** Screenshot grounding data **
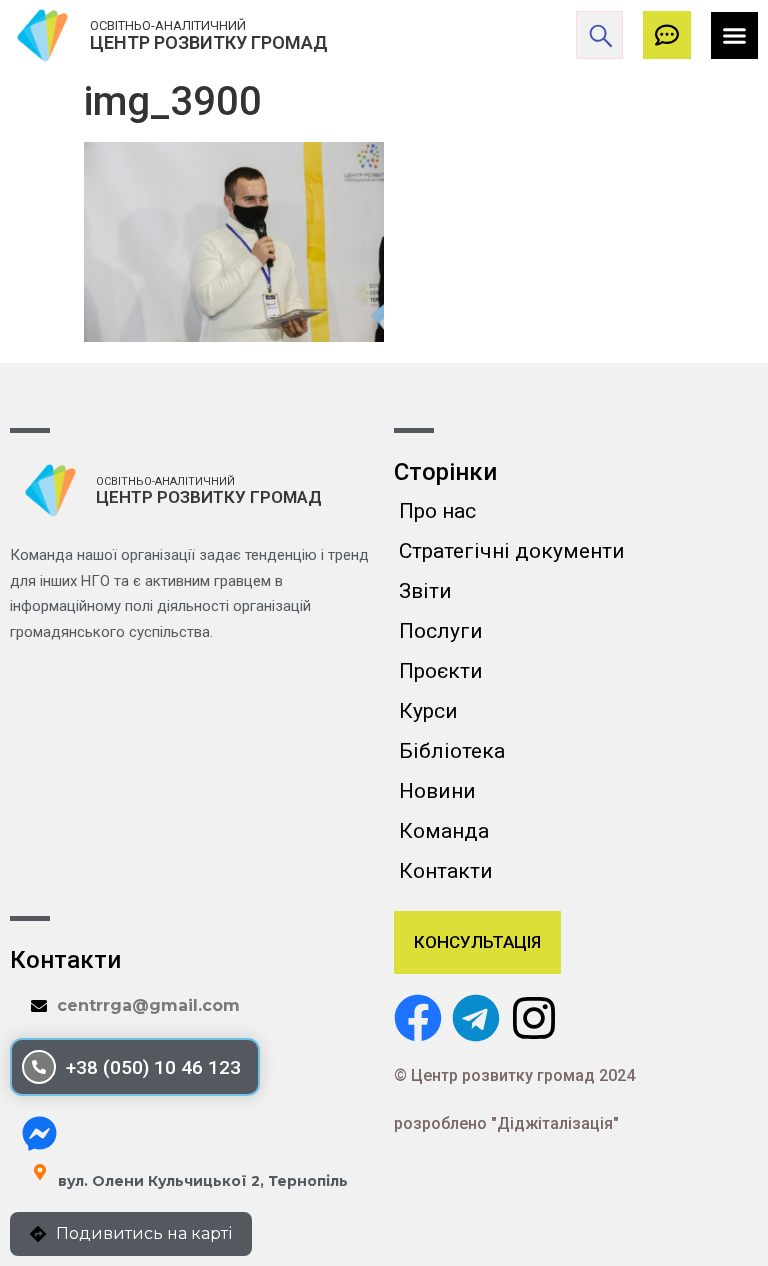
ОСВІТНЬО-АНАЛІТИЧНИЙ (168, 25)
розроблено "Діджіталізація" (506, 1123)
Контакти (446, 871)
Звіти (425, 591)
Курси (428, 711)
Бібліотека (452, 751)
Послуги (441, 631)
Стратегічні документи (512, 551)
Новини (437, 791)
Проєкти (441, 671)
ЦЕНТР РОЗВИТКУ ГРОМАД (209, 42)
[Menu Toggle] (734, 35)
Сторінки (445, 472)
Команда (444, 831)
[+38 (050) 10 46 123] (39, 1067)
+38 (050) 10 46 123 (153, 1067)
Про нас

** INSTRUCTIONS TO FOLLOW **
Every line from the one containing "Бібліотека (452, 751)" through the last line of the entries must be written out verbatim, and no other line.

** TASK ANSWER **
Бібліотека (452, 751)
Послуги (441, 631)
Стратегічні документи (512, 551)
Новини (437, 791)
Проєкти (441, 671)
ЦЕНТР РОЗВИТКУ ГРОМАД (209, 42)
[Menu Toggle] (734, 35)
Сторінки (445, 472)
Команда (444, 831)
[+38 (050) 10 46 123] (39, 1067)
+38 (050) 10 46 123 (153, 1067)
Про нас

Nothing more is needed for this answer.